If there is one feature that has been asked for more than any other, it’s likely to be layer masks. This is the one thing that has forced many users to either upgrade to the full version of Photoshop, or look to other editing programs. If you don’t know how layer masks work, when you create a new layer on your image, you can select where and how that adjustment is applied. By painting with a black brush, you can hide the adjustment, or by painting with white, you can show the adjustment. This makes it possible to selectively apply, for example, a warming filter to just those areas of the image that you want to affect (#2).
Elements now has much of the editing power of Photoshop when it comes to making complex selections and adjustments to specific areas of your image, letting you make final images that would have been extremely difficult and time consuming before (#3).
One of the features I looked forward to playing with was Style Match. You open the image you want to adjust, and then select a photo style from one of several included by Adobe or that you’ve added yourself. I applied a contrasty black-and-white adjustment to a color image and was impressed with the results (#4 and #5).
Elements has had simple photo effects for a while now. Version 9 does bring some new ones to the table, most notably the Lomo and Out of Bounds effects (#6). The Lomo effect lets you apply both cross processing and vignetting to your images at selectable levels (#7).
The Out of Bounds effect is a fun one that used to take a considerable amount of work to do manually in Photoshop. Here, you select the area you want to draw a frame around, then optionally distort it to add some perspective. Next, select the area to be “out of bounds,” or outside of this frame. Finally, add a drop shadow and gradient background if you wish (#8).
Multitouch On Mac
Macintosh trackpad users—both MacBook and desktop systems with a Magic Trackpad—can now use gestures and multitouch in Elements. Using a pinch gesture lets you zoom in or out, and a twisting motion will rotate your images.
The Creations area has been improved dramatically with Basic and Advanced modes. Basic, as expected, is a quick and easy way to create a project. In Advanced mode, you have full control of both the layout and editing features. A word of warning: the Advanced mode will leave you frustrated with its slow response times. Changing the layout on a collage took well over a minute on an iMac with an Intel i7 and 12GB of RAM. Being able to customize a creation, albeit slowly at best, is a welcome addition and adds a great deal of flexibility to your output.

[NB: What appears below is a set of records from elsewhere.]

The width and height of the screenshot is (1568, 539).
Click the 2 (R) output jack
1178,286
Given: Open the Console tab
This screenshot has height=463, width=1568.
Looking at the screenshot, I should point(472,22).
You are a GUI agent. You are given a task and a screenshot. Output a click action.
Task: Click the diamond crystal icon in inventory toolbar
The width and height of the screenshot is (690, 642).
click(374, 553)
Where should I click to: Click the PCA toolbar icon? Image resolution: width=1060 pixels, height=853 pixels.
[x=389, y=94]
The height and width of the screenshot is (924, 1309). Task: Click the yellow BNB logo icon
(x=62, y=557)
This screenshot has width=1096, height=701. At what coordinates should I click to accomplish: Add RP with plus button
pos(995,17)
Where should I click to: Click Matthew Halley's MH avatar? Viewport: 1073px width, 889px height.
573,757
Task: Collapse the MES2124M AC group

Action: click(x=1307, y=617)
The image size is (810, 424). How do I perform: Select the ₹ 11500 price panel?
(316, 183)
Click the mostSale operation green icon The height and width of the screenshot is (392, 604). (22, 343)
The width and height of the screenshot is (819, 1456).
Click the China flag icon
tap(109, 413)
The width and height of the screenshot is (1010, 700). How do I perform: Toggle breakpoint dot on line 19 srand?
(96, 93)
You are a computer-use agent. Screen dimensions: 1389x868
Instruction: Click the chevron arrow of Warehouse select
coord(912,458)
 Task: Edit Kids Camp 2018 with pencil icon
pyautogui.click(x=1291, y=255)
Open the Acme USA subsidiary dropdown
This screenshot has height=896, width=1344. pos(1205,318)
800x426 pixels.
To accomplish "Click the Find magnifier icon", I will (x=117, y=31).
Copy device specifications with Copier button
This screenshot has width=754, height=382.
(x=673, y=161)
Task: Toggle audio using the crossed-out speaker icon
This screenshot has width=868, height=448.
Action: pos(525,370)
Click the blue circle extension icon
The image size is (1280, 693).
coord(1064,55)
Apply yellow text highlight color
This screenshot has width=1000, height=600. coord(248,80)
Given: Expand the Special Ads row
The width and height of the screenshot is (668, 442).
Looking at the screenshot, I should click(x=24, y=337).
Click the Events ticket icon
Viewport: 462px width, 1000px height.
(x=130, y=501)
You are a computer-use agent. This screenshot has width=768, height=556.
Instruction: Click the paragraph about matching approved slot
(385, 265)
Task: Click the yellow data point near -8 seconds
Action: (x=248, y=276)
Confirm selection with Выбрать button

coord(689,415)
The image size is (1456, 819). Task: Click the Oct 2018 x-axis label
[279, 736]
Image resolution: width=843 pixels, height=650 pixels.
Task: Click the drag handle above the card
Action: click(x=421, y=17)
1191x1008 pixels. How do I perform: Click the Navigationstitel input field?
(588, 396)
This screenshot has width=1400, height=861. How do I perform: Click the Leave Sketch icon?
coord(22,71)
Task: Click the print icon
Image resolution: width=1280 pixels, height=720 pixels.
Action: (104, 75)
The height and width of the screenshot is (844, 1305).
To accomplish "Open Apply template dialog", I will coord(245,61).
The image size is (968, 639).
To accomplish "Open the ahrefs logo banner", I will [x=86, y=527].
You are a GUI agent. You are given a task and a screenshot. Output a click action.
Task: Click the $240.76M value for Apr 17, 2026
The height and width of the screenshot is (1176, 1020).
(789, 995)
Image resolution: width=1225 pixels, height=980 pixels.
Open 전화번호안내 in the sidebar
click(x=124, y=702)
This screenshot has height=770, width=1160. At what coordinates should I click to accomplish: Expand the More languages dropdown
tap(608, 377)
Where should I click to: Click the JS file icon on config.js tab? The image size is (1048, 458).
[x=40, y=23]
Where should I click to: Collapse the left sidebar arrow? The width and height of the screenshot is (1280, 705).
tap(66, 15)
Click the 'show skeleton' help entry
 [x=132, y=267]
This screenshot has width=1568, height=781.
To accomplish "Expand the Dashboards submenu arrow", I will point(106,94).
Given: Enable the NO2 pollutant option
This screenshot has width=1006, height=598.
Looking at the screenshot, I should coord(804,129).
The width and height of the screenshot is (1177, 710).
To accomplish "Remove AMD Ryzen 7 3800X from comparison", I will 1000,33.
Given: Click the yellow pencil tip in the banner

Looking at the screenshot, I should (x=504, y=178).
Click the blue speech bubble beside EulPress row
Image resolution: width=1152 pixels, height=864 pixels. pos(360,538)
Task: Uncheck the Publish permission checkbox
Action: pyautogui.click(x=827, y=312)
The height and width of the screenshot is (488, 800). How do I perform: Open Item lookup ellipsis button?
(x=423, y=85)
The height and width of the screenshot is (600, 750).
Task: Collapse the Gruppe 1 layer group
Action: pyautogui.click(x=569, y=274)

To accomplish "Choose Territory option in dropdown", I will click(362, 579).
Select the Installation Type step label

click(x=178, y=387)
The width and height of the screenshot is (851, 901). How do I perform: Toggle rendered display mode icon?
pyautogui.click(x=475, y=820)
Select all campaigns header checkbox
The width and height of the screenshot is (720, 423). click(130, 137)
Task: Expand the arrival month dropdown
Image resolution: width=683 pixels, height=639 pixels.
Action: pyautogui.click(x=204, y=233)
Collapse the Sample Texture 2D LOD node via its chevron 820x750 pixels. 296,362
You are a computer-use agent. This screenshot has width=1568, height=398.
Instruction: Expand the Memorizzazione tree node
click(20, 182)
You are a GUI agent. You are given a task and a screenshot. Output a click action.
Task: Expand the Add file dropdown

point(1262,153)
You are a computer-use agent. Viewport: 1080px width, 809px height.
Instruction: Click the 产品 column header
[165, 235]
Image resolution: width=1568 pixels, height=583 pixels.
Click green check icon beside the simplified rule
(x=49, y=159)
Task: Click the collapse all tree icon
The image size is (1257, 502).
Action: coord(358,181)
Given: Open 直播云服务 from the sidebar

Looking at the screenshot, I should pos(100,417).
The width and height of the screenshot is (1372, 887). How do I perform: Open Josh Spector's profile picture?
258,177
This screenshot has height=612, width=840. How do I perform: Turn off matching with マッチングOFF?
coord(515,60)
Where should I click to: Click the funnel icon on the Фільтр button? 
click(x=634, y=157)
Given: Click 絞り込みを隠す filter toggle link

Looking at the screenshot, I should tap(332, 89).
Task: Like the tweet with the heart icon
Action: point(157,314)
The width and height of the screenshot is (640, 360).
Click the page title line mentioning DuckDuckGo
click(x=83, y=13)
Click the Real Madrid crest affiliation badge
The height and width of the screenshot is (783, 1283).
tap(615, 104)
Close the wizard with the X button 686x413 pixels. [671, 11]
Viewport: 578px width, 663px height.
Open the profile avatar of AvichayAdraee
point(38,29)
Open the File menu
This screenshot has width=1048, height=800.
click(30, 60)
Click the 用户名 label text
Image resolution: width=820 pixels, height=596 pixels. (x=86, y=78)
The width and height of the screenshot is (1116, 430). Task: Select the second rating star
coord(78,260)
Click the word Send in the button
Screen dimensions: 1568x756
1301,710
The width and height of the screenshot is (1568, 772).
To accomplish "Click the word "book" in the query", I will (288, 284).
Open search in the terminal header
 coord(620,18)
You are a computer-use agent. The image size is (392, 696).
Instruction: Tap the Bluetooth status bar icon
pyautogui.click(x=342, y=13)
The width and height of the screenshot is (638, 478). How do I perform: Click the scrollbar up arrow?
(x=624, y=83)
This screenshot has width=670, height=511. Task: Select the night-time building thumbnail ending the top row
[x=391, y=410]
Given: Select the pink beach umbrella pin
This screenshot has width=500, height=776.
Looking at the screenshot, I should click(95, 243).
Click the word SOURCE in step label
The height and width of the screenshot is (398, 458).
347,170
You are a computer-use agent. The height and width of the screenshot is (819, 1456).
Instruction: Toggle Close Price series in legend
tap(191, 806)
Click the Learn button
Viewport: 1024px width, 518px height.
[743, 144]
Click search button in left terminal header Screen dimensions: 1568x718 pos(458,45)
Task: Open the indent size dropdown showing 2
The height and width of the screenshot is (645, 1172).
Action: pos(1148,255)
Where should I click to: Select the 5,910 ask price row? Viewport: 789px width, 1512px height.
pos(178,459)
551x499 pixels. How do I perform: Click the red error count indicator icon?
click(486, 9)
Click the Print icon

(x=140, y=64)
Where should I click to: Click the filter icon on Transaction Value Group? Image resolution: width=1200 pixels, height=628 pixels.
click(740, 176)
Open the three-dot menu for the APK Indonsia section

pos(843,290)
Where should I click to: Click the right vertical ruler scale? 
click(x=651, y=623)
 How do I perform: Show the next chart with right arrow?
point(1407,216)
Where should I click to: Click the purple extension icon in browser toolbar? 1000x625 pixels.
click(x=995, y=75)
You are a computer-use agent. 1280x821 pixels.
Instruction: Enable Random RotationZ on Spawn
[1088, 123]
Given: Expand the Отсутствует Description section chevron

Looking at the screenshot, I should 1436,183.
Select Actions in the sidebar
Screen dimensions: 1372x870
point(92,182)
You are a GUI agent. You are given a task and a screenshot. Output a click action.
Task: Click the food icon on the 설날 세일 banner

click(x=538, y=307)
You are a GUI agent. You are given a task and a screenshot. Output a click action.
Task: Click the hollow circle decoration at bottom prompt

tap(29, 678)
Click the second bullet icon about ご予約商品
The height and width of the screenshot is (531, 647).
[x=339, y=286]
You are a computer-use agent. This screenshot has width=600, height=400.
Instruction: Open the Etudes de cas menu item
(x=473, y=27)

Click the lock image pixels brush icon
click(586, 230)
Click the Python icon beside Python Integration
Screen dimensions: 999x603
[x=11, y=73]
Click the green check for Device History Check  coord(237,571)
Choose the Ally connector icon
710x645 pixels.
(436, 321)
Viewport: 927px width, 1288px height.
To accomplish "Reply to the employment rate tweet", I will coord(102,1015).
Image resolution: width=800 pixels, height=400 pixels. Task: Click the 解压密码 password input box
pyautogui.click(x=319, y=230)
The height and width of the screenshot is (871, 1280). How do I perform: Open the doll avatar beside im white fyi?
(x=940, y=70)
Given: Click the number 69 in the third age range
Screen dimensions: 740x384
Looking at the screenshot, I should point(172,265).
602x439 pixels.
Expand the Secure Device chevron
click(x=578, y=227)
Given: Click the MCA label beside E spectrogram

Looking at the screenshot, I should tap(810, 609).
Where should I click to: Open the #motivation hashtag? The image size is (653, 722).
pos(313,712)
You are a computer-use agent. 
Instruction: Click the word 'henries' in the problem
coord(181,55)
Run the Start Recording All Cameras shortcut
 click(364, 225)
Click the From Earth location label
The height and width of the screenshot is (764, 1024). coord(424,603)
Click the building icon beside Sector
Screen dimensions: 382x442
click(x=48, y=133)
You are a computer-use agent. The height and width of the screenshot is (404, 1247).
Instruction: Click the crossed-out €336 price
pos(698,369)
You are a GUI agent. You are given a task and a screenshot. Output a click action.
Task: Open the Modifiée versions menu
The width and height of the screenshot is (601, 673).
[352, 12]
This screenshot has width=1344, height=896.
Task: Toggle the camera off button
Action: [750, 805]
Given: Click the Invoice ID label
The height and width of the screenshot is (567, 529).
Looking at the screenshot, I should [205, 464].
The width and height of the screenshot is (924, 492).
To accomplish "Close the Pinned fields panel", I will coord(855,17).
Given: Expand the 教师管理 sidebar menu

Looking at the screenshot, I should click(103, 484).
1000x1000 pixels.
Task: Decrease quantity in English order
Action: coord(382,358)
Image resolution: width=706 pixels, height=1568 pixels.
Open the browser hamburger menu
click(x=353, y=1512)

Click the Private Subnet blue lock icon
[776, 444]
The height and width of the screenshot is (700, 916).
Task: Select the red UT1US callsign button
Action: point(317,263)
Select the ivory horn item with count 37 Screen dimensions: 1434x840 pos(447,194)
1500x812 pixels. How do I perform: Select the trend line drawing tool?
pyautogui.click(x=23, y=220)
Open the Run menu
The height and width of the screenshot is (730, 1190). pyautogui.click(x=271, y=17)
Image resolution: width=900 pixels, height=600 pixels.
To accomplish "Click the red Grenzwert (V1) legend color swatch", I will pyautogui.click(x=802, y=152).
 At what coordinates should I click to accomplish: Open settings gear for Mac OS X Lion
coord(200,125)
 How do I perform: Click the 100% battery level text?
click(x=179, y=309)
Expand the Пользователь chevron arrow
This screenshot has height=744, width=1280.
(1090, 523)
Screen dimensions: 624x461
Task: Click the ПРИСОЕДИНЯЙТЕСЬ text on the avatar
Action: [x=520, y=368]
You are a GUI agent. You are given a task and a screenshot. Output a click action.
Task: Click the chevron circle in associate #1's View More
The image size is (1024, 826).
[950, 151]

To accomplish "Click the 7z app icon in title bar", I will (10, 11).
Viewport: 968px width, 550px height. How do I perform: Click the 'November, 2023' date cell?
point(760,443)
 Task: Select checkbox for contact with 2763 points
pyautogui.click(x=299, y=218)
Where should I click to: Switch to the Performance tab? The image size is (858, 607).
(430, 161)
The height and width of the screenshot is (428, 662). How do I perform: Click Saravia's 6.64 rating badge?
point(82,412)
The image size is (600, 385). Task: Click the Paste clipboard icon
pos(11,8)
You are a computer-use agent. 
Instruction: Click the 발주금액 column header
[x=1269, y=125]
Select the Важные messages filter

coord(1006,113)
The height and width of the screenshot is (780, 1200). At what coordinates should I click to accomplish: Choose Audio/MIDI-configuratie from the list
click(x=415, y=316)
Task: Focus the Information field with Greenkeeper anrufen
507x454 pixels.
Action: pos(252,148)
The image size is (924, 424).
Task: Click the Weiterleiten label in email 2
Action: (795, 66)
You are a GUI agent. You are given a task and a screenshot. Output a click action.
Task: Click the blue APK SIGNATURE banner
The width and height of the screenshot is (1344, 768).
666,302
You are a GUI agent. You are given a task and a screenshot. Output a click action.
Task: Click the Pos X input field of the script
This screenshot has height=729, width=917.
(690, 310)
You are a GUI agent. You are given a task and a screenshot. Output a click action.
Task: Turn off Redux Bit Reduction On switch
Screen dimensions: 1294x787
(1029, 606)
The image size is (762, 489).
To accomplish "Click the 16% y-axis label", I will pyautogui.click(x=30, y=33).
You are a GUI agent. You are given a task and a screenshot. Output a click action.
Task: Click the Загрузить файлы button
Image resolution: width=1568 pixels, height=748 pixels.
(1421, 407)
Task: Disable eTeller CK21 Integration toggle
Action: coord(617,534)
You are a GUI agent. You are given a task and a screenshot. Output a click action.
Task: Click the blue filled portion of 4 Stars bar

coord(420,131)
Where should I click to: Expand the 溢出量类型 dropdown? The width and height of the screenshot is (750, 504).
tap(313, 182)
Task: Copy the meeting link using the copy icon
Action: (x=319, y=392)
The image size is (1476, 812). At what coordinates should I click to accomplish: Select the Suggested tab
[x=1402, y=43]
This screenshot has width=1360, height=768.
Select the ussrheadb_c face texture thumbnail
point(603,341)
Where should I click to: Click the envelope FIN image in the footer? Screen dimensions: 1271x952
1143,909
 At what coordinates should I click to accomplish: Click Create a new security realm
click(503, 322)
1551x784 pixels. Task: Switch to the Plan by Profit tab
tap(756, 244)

Prior to Version 9, creations were printed by sending them in and paying for the card, calendar, or other project. Now it’s possible to print these creations directly on your own printer (#9).
While you do have control over color management when printing, letting Elements mange color if you wish, and selecting the paper profile, you still are limited to either Adobe RGB or sRGB—no soft proofing is available.
Along with the new features, Elements 9 has enhanced some of the more popular existing features. Photomerge Panorama now fills in edges when stitching multiple images together. The blending of images has also been improved with this
The Spot Healing Brush has been updated to do a better job with content aware fills over edited areas, blending with the background elements in a more natural way that leaves less fine-tuning to be done (#10 and #11).
Is Photoshop Elements worth the upgrade for those who own the previous version? That depends on whether you’re using it on a Mac or a PC. Mac users will see the most benefit thanks to the new Organizer, which duplicates much of the functionality of iPhoto and adds in some niceties such as the ability to use the Adobe Camera Raw converter. The other features, such as Style Match, Lomo and Out of Bounds, are all fun and do some great work, but they aren’t things you’ll likely be using all of the time. If you’ve been frustrated about not being able to print your own creations, or have control over their look, you’ll welcome this new enhancement as well.
For new users, at $99, or $149 for a bundle with Photoshop Elements and Premiere Elements for video editing, it’s a solid value that should be considered if you’re looking for a new or more advanced editing tool, but don’t need or can’t afford to splurge on Photoshop CS5.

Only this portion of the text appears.